The narrative situation the song describes is one of painful observation: the narrator watches a romantic rival succeed where he has failed, sees the person he desires leave with someone else, and must endure the nightly repetition of this loss. Night is the operative temporal marker here, carrying its traditional associations with vulnerability, longing, and the way darkness amplifies emotional states that daylight can keep at a manageable distance. The coming of night is dreaded not for any physical reason but because darkness removes the distractions that make loss bearable.
Bert Berns's construction of the song is deceptively spare. The chord progression and melodic structure are not complex, but they support the emotional content with considerable intelligence. The melody has a slightly circular, ruminative quality, returning repeatedly to the same pitches in a way that enacts the narrator's mental state of obsessive return to the same painful thought. The musical form mirrors the psychological content without drawing attention to the parallel.
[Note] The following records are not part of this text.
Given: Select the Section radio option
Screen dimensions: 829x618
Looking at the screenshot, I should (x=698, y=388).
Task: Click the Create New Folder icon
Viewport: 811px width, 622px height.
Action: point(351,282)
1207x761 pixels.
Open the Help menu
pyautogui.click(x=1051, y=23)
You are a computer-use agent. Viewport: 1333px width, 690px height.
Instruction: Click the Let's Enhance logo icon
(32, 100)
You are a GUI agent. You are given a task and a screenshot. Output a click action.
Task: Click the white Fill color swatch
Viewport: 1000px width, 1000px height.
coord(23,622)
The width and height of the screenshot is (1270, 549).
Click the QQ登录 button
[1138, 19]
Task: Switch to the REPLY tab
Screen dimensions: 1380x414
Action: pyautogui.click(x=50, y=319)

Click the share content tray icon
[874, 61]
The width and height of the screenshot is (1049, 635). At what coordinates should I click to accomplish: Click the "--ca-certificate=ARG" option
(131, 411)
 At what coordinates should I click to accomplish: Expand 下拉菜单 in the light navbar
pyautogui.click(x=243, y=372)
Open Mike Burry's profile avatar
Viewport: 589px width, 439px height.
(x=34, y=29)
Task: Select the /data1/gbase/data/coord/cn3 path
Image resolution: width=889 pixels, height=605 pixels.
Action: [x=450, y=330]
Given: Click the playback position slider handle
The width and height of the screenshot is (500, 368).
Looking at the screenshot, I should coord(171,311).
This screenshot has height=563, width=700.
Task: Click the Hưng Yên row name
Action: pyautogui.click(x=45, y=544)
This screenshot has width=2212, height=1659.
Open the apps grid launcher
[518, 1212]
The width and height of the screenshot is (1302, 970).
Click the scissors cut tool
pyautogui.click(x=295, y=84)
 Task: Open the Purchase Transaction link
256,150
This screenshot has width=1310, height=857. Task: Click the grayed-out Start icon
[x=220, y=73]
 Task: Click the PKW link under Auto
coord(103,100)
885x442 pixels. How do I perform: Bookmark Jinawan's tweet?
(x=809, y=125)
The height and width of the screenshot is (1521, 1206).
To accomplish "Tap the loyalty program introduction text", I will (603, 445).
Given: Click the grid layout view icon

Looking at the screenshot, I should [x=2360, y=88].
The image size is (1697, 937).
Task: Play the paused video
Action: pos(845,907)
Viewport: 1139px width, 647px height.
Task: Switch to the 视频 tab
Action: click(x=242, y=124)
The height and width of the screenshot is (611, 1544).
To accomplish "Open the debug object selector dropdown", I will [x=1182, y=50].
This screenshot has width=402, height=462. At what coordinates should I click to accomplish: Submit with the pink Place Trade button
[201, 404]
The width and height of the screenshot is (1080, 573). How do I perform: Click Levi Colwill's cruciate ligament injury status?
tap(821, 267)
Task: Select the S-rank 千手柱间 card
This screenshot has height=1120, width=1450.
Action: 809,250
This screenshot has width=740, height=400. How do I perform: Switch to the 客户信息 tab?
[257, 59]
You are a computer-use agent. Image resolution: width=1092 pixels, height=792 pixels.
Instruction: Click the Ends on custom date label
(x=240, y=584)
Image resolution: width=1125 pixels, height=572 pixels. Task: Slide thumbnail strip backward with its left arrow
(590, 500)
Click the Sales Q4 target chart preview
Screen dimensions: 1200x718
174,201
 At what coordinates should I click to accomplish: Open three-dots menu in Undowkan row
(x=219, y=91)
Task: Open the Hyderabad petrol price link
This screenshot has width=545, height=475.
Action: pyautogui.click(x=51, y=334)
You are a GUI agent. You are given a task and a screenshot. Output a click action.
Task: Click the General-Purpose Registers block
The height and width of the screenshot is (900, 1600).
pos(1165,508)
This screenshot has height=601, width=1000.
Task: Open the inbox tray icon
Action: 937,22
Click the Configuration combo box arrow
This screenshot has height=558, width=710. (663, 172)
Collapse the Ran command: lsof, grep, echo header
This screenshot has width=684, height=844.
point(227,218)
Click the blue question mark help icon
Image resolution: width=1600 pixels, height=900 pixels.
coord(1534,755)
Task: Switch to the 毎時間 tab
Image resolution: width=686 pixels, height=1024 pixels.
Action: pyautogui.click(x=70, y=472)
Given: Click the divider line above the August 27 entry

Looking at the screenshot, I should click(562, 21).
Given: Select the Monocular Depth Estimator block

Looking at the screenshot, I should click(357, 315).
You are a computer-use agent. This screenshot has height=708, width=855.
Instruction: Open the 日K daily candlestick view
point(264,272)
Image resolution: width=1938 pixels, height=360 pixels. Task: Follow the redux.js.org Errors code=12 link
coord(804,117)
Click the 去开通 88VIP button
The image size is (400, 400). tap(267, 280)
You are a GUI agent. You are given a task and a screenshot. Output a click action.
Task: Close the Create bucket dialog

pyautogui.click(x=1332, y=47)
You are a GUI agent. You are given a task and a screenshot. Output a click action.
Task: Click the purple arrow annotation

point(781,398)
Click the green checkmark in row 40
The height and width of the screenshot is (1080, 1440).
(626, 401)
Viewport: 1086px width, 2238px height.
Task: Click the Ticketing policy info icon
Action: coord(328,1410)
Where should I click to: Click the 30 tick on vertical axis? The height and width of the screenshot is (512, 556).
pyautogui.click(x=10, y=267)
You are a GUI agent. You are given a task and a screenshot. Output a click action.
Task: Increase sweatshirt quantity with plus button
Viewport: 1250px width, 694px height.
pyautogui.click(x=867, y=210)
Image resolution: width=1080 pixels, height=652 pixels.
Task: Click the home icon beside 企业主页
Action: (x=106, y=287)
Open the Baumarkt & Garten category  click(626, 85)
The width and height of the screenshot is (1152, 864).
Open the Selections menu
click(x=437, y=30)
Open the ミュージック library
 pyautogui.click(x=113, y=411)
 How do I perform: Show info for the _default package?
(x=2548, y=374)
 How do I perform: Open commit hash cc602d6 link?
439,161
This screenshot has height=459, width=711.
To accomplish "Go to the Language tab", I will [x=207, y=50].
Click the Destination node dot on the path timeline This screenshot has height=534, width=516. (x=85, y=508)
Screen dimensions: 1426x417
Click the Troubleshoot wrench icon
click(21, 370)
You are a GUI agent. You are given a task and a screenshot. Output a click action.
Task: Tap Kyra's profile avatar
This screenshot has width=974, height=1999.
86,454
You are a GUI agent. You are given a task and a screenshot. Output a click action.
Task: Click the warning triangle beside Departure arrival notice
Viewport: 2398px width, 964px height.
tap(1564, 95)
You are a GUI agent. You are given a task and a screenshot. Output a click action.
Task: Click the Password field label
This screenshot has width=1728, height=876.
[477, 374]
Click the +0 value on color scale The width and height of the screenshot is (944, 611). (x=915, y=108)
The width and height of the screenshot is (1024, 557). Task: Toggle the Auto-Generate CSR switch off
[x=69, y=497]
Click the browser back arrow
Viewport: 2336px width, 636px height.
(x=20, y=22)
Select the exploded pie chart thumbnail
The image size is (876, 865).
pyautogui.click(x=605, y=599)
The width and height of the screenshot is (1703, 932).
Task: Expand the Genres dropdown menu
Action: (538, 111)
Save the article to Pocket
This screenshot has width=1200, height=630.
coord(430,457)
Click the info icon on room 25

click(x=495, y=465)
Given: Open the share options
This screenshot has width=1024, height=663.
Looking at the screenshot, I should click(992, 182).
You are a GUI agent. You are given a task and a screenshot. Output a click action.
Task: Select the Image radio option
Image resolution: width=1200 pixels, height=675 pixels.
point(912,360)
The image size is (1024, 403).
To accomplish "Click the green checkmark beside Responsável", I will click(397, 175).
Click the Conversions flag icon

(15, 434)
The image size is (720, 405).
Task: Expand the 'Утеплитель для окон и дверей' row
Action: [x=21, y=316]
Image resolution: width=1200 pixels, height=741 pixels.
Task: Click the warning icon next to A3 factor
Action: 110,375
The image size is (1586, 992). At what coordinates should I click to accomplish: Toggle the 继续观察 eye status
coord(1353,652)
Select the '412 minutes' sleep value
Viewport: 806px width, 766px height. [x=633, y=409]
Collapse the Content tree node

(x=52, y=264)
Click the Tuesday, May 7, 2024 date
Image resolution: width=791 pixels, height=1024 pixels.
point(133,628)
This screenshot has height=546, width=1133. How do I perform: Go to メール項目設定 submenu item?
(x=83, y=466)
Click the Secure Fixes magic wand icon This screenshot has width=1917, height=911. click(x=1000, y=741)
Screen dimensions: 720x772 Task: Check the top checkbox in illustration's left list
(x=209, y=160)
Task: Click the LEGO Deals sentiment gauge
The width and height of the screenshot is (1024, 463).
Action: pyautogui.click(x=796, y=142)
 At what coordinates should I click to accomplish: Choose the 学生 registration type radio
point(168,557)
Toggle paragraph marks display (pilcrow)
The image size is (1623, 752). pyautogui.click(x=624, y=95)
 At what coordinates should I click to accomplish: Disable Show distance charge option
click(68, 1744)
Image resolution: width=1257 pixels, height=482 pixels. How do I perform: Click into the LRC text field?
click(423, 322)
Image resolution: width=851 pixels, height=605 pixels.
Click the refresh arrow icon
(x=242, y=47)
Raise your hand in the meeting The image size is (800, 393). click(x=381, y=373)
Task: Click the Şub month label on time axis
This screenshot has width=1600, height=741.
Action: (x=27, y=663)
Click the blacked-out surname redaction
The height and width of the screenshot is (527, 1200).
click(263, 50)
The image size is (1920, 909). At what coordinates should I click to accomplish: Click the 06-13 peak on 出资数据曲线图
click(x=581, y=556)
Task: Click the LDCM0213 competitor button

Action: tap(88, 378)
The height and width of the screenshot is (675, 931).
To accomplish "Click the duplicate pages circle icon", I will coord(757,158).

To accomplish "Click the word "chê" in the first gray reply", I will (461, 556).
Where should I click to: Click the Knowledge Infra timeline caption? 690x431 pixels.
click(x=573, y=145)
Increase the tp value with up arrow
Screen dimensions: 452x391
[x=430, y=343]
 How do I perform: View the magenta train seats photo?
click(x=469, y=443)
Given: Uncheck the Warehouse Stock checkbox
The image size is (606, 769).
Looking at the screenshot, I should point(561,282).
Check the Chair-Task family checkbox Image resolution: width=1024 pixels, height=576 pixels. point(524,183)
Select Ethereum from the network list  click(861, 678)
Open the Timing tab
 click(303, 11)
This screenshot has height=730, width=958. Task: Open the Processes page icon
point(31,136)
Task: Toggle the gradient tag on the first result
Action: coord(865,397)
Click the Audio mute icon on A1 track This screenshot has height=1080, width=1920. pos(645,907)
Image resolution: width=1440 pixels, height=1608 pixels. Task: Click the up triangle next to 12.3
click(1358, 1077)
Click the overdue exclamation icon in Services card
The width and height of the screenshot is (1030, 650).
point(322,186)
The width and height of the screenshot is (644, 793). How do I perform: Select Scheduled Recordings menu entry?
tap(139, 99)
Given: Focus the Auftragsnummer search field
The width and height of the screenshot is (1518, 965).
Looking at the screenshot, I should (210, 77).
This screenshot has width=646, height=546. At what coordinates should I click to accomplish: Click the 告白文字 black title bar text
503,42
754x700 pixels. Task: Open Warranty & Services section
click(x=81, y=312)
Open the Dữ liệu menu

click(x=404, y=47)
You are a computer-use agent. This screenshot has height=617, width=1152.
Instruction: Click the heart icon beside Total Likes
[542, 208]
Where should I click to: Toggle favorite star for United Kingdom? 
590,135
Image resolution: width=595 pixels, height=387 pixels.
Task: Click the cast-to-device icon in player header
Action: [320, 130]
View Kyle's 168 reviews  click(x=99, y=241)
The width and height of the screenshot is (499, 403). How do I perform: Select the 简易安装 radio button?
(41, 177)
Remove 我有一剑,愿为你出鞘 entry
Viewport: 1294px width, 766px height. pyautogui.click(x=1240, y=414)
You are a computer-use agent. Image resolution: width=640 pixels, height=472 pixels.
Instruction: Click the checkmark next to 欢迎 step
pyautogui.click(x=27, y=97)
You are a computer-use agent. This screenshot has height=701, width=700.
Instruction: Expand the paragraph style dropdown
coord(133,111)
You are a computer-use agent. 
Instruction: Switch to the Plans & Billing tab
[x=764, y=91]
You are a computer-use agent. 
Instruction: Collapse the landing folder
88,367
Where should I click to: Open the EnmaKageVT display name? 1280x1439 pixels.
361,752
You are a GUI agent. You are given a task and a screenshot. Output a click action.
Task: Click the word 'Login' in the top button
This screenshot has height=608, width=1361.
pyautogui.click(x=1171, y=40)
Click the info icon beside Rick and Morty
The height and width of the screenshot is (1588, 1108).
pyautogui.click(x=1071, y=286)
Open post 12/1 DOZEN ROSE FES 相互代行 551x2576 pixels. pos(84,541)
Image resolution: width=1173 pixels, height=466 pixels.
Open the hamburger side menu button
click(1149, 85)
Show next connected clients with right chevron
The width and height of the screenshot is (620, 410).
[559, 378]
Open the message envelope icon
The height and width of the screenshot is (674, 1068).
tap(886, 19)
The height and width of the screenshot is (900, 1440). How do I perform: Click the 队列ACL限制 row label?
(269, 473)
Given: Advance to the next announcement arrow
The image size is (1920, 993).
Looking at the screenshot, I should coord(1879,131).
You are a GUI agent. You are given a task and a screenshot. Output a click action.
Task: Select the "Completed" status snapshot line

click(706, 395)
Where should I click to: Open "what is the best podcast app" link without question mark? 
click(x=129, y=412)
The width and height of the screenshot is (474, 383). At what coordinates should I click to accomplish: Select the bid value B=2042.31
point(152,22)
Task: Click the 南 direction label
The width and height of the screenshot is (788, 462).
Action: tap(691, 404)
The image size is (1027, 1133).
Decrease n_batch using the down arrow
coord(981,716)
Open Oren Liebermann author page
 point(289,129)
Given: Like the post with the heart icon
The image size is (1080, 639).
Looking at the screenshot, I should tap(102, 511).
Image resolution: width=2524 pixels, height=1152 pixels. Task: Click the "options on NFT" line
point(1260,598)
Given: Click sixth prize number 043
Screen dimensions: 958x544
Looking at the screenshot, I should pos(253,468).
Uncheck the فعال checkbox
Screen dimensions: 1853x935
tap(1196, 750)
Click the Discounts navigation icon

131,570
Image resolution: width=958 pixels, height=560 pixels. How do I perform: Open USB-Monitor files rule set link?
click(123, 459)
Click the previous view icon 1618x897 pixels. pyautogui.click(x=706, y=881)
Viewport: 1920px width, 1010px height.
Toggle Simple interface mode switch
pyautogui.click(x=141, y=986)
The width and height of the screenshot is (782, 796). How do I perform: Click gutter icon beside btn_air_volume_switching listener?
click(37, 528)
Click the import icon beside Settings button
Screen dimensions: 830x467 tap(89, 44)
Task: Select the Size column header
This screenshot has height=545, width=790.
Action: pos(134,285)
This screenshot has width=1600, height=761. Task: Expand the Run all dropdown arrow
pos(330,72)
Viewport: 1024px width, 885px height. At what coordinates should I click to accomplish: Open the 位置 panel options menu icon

Van Morrison's vocal interpretation elevated the material into something that transcended its relatively conventional subject matter. Morrison sang with a blues sensibility that treated emotional pain as something physical and immediate rather than abstract and reflective. Where a more polished British pop vocalist of the period might have delivered the lyrical content with controlled melancholy, Morrison brought an urgency that suggested the feeling was happening now, in real time, with full force. This quality of immediacy was his signature even in this relatively early recording, and it communicated directly across whatever distance existed between his experience and that of the listener.
The song belongs to a specific tradition in rhythm and blues of using night and darkness as emotional metaphors, a tradition that runs from early blues through doo-wop and into the soul era. Berns was deeply familiar with this tradition, having written and produced within it extensively. His choice of night as the song's central recurring image was not arbitrary but drew on a rich inherited vocabulary that gave the song immediate emotional legibility for listeners steeped in the idiom.
Within Them's brief catalog, "Here Comes The Night" represented the most successful fusion of Morrison's blues instincts with the commercial pop frameworks that Berns understood how to construct. Their earlier recordings, including "Gloria," had been rawer and less produced, carrying more of the rough-edged energy of a live bar band. "Here Comes The Night" demonstrated that the same emotional intensity could be achieved within a more polished studio production without sacrificing authenticity.
For Van Morrison's subsequent artistic development, the song demonstrated something important: that his vocal abilities could communicate with mass audiences without any dilution of their essential character. He did not need to simplify or smooth his approach to make a record that reached the upper reaches of the British charts. This knowledge, that emotional directness and commercial success were not inherently incompatible, would inform the artistic decisions he made throughout his solo career. The songs he made with Bert Berns at Bang Records the following year, including "Brown Eyed Girl," extended this lesson into the American market.
The song's emotional content, jealousy complicated by continued longing for the person who has turned elsewhere, remains among the most reliably universal subjects in popular song. Berns knew this and built the framework accordingly, and Morrison filled it with a vocal performance that made the universal feel specific and immediate in the way that only the best popular music manages to do.